» **Problem to work on**
Go to the line that contains "Where should I click to: Click" in the records below and repeat it, and each line after it, exactly through the end, omitting pictures.

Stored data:
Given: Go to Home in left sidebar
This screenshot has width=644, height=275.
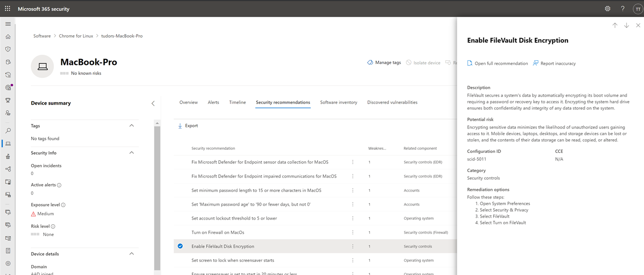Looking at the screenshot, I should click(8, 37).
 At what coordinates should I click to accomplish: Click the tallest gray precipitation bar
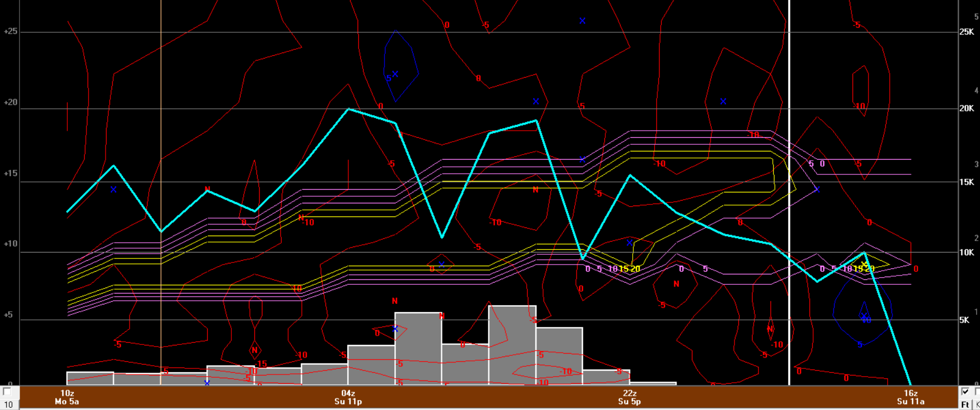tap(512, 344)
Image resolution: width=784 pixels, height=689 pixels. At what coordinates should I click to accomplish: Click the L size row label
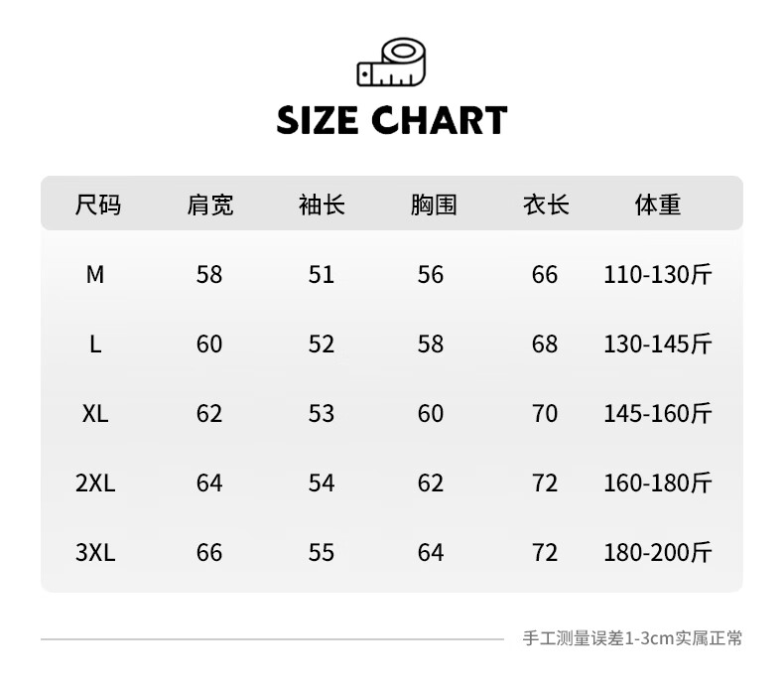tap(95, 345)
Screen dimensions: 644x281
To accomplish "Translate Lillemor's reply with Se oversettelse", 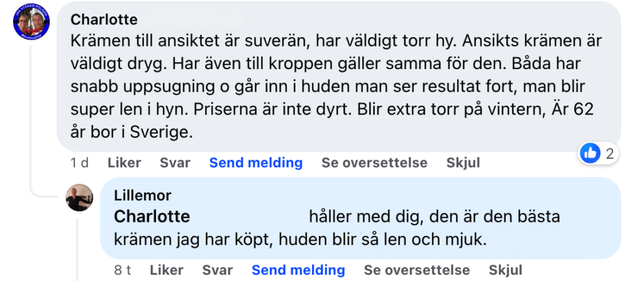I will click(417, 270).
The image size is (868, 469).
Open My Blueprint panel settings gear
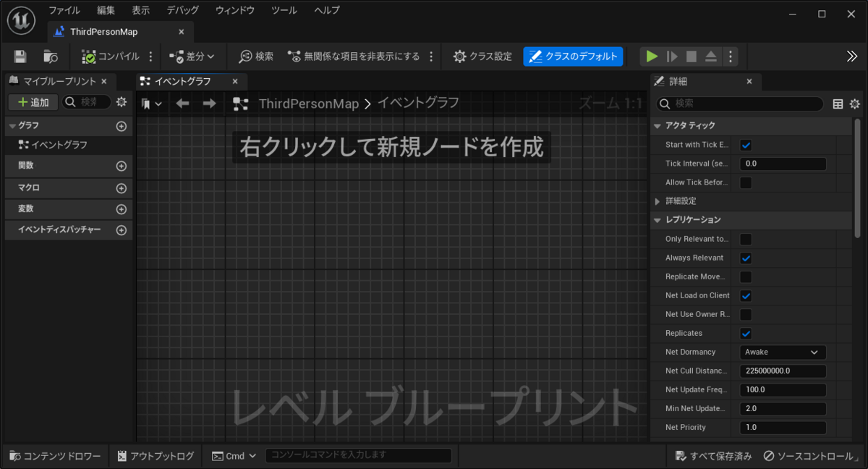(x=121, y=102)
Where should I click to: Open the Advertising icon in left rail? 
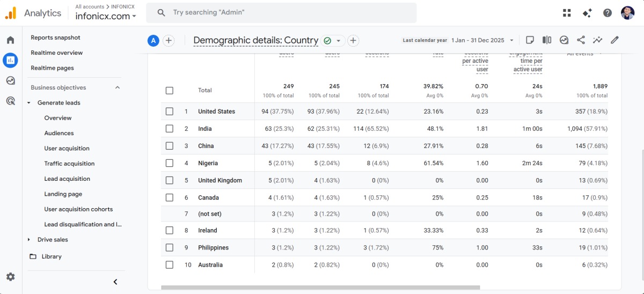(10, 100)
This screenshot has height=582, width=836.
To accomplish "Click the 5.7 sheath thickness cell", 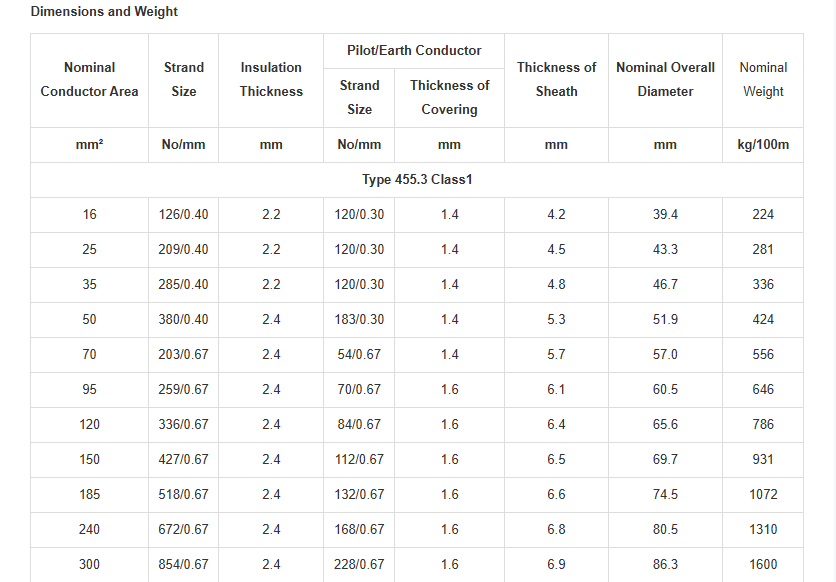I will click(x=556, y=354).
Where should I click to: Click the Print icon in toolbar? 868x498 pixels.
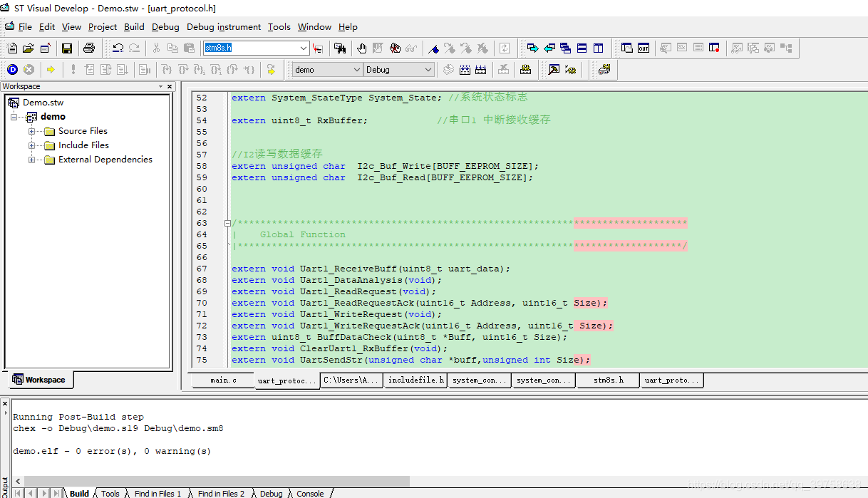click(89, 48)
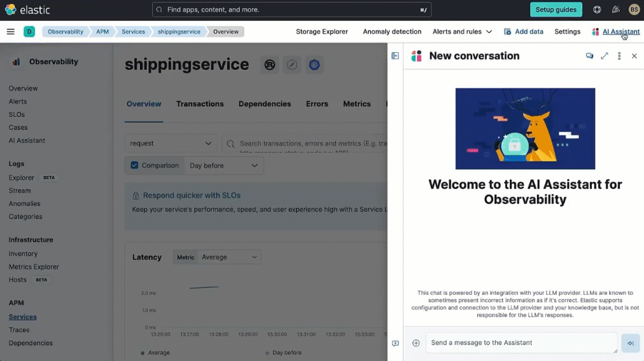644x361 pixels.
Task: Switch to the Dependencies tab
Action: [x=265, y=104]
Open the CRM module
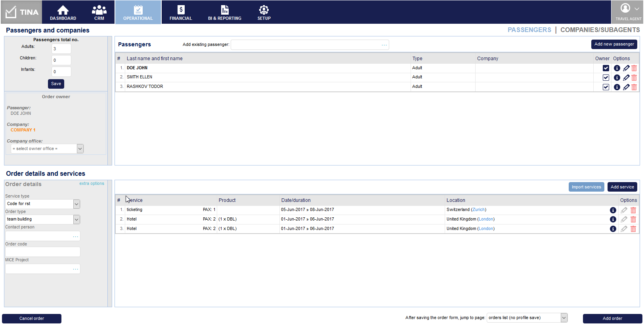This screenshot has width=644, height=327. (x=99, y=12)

» **Exercise result**
Where should I click to: Click the Print icon in toolbar? 868x498 pixels.
click(89, 48)
644x361 pixels.
Task: Switch to the Dependencies tab
Action: [x=265, y=104]
Open the CRM module
This screenshot has width=644, height=327. (x=99, y=12)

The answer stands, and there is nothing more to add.